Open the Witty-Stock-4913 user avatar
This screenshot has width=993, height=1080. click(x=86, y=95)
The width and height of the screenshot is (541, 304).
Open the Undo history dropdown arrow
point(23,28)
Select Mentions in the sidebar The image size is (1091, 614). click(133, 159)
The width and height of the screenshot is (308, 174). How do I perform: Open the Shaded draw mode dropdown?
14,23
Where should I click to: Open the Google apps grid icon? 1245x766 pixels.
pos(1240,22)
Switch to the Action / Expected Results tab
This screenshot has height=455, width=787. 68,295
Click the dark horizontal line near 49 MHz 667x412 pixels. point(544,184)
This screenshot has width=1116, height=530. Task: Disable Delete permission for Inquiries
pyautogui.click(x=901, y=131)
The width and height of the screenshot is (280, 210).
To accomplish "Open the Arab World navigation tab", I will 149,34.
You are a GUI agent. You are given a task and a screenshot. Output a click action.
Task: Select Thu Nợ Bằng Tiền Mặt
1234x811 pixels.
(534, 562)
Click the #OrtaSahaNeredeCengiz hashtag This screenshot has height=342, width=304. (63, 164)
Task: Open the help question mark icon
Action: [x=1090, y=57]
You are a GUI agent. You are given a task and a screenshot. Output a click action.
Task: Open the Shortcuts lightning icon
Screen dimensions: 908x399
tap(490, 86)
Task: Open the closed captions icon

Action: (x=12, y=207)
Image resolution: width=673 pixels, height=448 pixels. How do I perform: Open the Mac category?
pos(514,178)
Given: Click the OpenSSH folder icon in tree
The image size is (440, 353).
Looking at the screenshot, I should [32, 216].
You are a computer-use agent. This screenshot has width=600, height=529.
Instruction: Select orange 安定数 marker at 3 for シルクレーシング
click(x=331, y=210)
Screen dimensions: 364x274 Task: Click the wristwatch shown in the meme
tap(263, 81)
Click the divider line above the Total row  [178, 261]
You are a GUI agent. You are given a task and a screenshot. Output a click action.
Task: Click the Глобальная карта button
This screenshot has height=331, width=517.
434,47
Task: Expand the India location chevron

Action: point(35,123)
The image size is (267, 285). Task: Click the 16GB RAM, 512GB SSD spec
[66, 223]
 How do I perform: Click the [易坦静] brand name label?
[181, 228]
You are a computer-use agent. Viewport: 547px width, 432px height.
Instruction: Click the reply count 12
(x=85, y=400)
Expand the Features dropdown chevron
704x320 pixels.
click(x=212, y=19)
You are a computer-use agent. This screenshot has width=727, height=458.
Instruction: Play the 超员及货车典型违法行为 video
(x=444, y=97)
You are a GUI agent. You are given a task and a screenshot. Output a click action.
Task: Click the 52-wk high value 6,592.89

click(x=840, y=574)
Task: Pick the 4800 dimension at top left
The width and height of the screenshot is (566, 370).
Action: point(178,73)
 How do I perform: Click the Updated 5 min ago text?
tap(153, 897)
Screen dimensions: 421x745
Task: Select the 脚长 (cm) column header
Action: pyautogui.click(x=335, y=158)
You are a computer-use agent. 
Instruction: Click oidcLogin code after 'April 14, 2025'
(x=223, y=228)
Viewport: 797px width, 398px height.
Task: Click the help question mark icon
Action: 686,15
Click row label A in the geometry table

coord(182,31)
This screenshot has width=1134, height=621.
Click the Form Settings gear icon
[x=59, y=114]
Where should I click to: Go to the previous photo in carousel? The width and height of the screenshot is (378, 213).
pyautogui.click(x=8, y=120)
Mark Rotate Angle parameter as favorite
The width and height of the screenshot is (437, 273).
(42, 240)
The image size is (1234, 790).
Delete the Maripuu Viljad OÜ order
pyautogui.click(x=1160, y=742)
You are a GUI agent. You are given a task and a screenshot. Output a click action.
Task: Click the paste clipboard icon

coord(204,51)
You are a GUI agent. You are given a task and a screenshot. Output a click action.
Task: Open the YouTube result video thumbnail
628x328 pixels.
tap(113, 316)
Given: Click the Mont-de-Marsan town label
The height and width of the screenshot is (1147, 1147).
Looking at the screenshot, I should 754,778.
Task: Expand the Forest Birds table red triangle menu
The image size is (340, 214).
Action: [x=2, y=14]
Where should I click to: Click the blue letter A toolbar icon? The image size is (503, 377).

- _THE PROBLEM_: Look through the entries above, and wherever a line holds the string "computer", copy it.

- _ANSWER_:
You are a computer-use agent. This screenshot has width=600, height=529.
You are a computer-use agent. Viewport: 547px width, 432px height.
You are a computer-use agent. This screenshot has width=727, height=458.
You are a computer-use agent. 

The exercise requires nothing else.